Brian Patrick Friel, Irish playwright, short story writer, and founder of the Field Day Theatre Company, is born on January 9, 1929, at Knockmoyle, near Omagh, County Tyrone. Prior to his death, he had been considered one of the greatest living English-language dramatists and referred to as an “Irish Chekhov” and “the universally accented voice of Ireland.” His plays have been compared favourably to those of contemporaries such as Samuel Beckett, Arthur Miller, Harold Pinter, and Tennessee Williams.

Friel is the son of Patrick “Paddy” Friel, a primary school teacher and councillor on Londonderry Corporation, the local city council in Derry. Friel’s mother, Mary McLoone, is postmistress of Glenties, County Donegal. The family moves to Derry when Friel is ten years old. There, he attends St. Columb’s College, the same school attended by Seamus Heaney, John Hume, Seamus Deane, Phil Coulter, Eamonn McCann, and Paul Brady.

Friel receives his B.A. from St. Patrick’s College, Maynooth (1945–48), and qualifies as a teacher at St. Joseph’s Training College in Belfast. He marries Anne Morrison in 1954, with whom he has four daughters and one son. Between 1950 and 1960, he works as a math teacher in the Derry primary and intermediate school system, taking leave in 1960 to pursue a career as a writer, living off his savings.
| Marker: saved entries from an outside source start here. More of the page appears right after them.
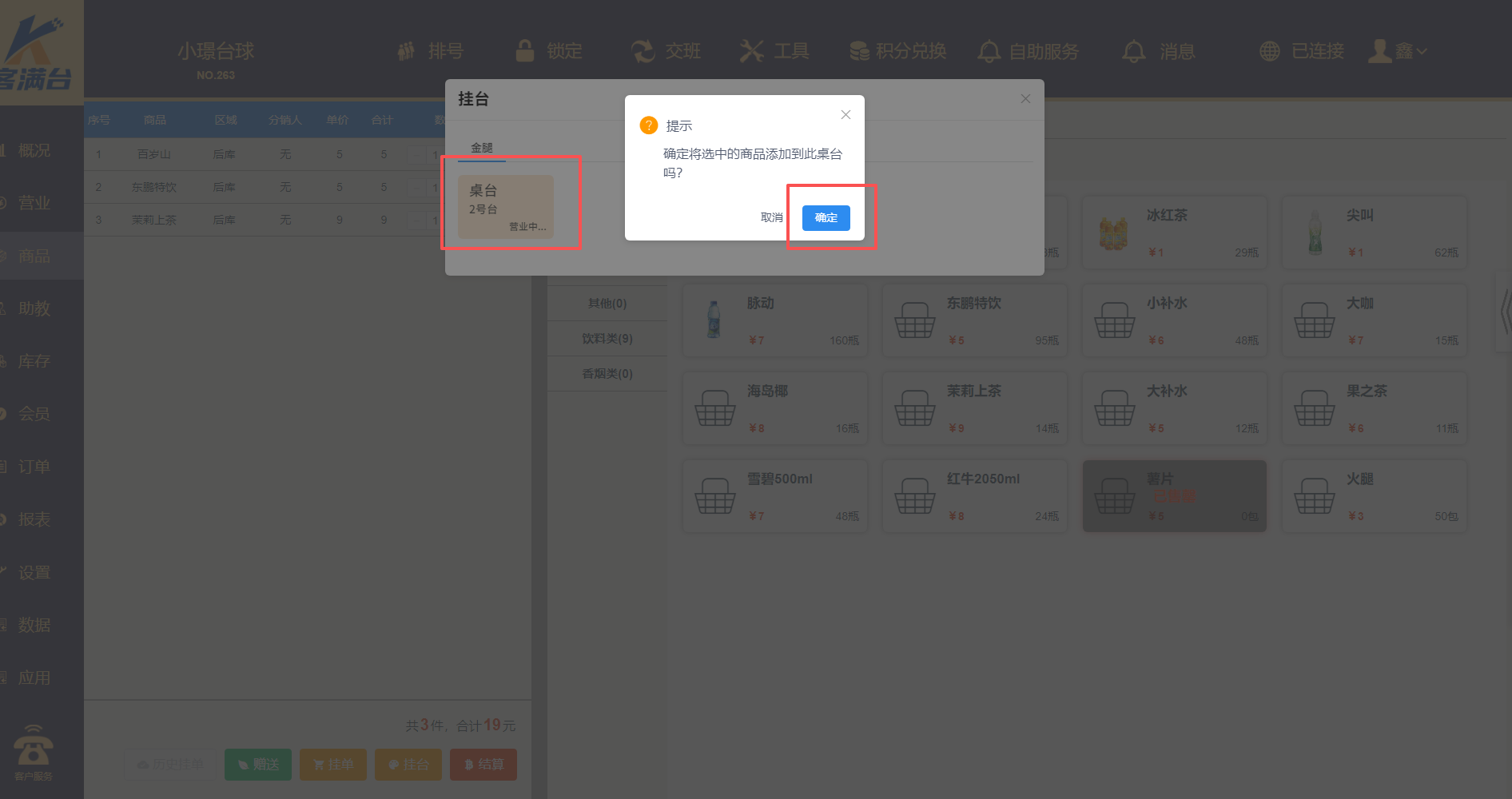Open the 工具 tools icon
This screenshot has height=799, width=1512.
pyautogui.click(x=751, y=51)
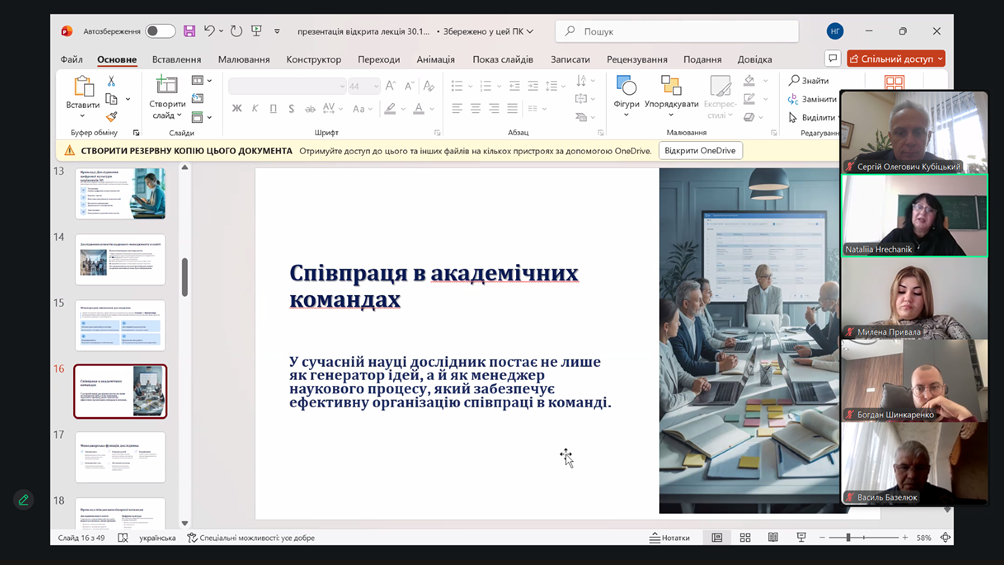Toggle Normal view button in status bar
The image size is (1004, 565).
click(x=717, y=538)
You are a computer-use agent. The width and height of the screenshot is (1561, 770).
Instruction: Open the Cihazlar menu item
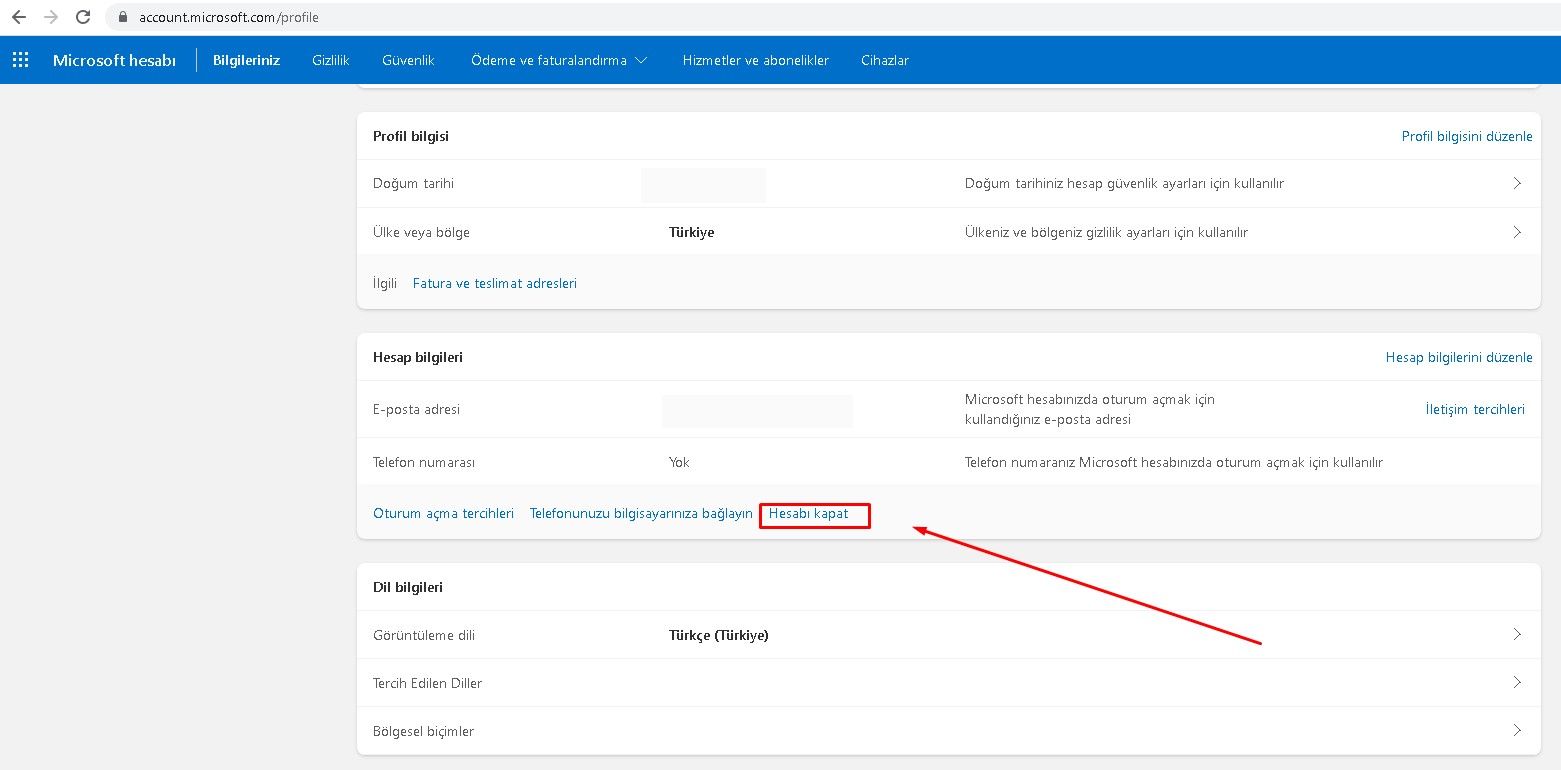(x=884, y=60)

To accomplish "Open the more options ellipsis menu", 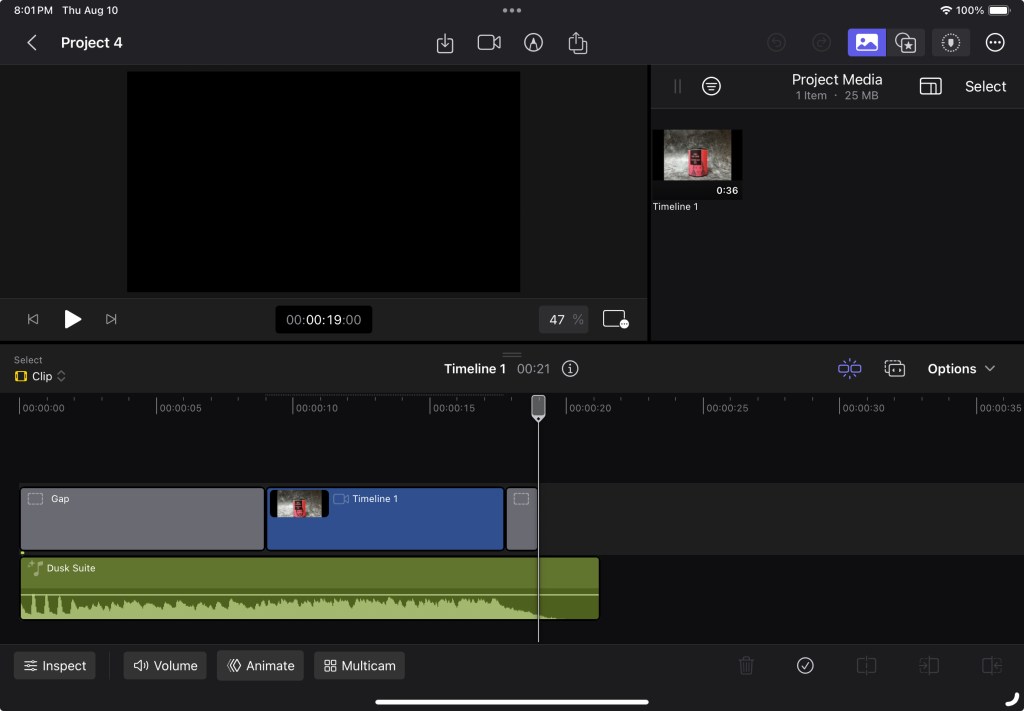I will tap(994, 43).
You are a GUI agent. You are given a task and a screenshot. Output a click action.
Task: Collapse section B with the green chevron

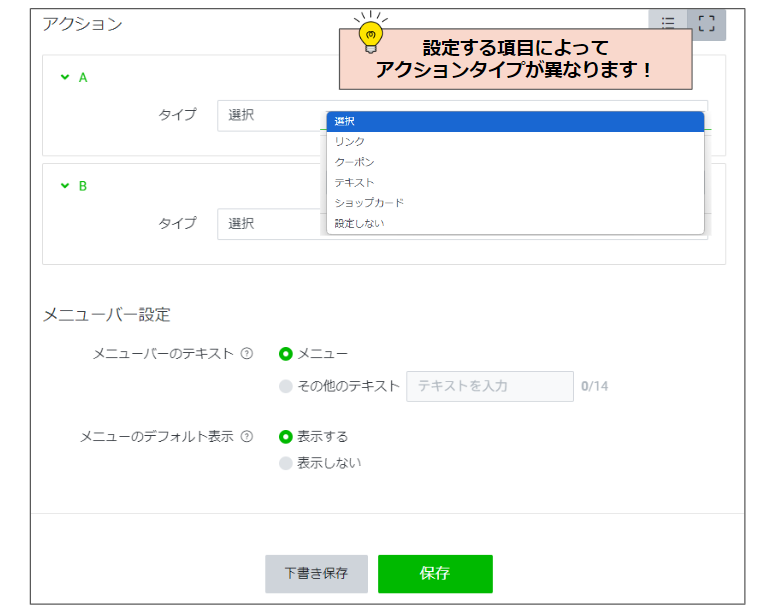click(65, 186)
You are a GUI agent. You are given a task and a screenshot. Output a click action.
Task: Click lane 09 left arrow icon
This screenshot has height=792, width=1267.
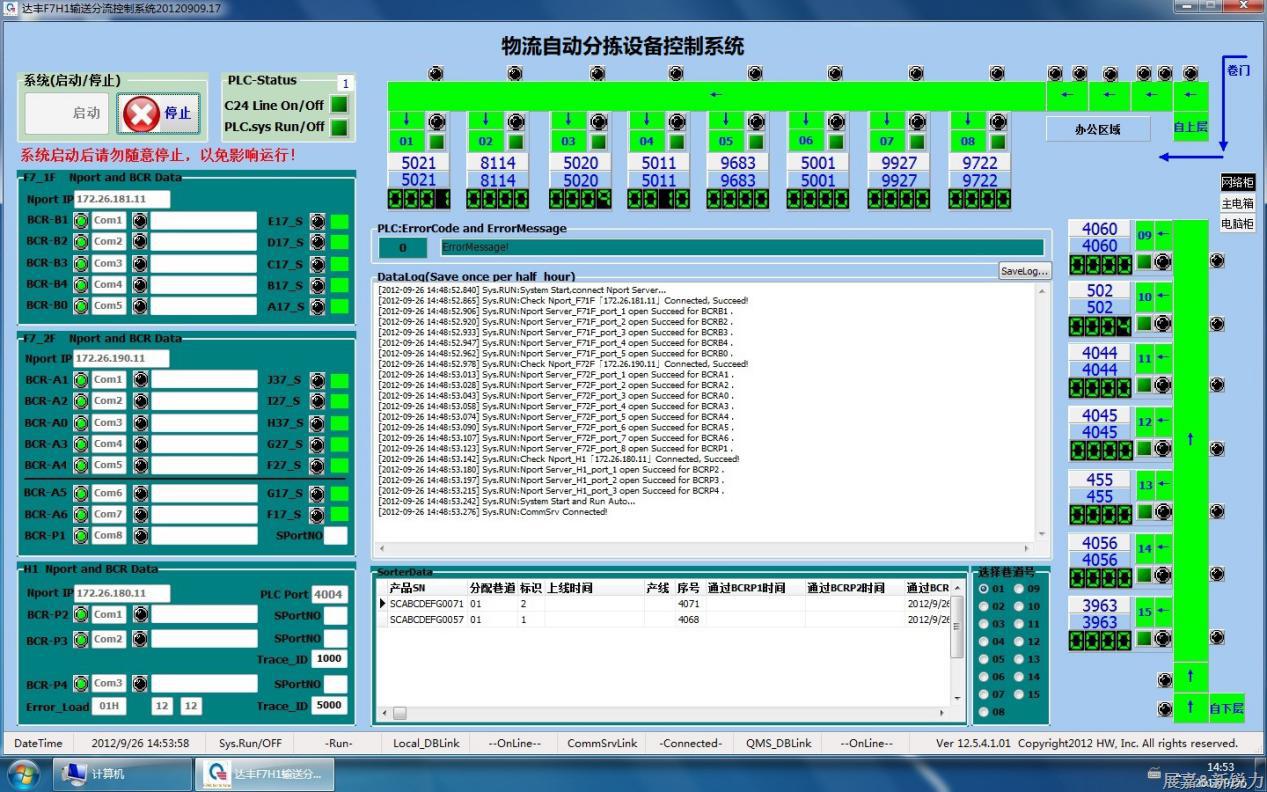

In the late 1960s, the Friels move from 13 Malborough Street, Derry to Muff, County Donegal, eventually settling outside Greencastle, County Donegal.

Recognised for early works such as Philadelphia, Here I Come! and Faith Healer, Friel has 24 plays published in a more than half-century spanning career that culminates in his election to the position of Saoi of Aosdána. His plays are commonly featured on Broadway throughout this time. In 1980, Friel co-founds Field Day Theatre Company, and his play Translations is the company’s first production. With Field Day, Friel collaborates with Seamus Heaney, 1995 recipient of the Nobel Prize in Literature. Heaney and Friel first become friends after Friel sends the young poet a letter following the publication of Death of a Naturalist.

Friel is a member of the American Academy of Arts and Letters, the British Royal Society of Literature, and the Irish Academy of Letters. He is appointed to Seanad Éireann in 1987 and serves until 1989. In later years, Dancing at Lughnasa reinvigorates Friel’s oeuvre, bringing him Tony Awards, including Best Play, the Laurence Olivier Award for Best New Play, and the New York Drama Critics Circle Award for Best Play. It is also adapted into a film, starring Meryl Streep, directed by Pat O’Connor, script by Frank McGuinness.

After a long illness Friel dies at the age of 86 in the early morning of Friday, October 2, 2015, in Greencastle, County Donegal.